(Records from a collection)

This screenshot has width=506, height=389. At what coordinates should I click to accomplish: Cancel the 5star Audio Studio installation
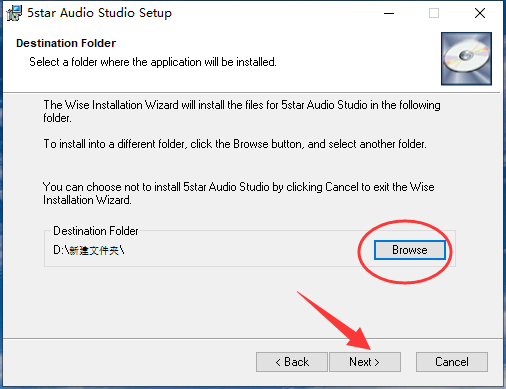click(452, 362)
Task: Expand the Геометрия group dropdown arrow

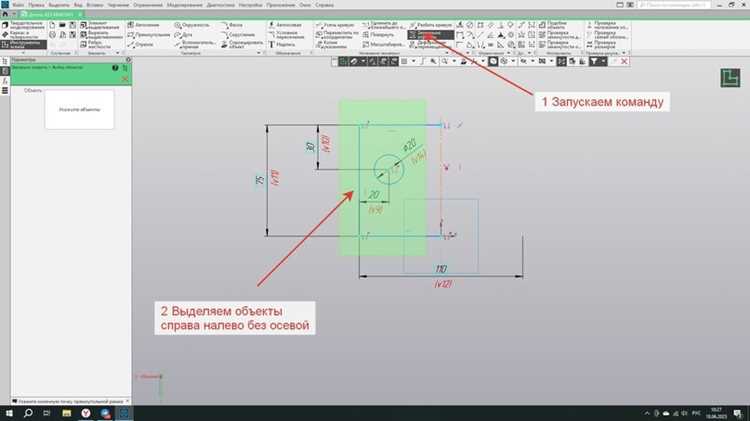Action: 259,53

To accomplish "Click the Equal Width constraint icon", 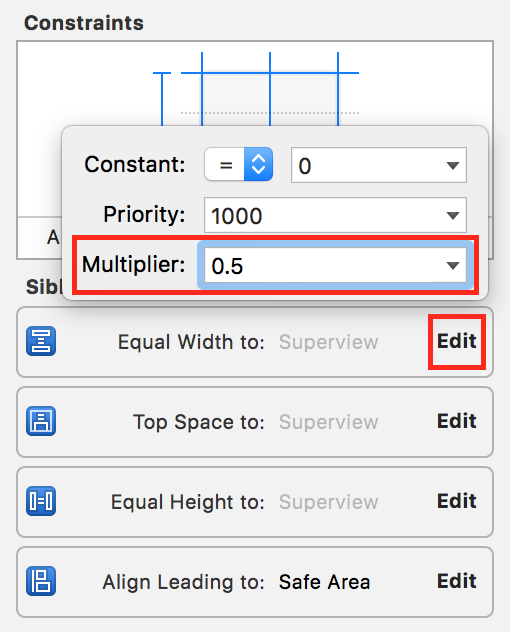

▸ **What to produce**
Give the data above again in full and unchanged, skipping the pictures.

▸ **Written answer**
This screenshot has width=506, height=389. At what coordinates should I click to accomplish: Cancel the 5star Audio Studio installation
click(452, 362)
Task: Expand the Геометрия group dropdown arrow

Action: 259,53

To accomplish "Click the Equal Width constraint icon", 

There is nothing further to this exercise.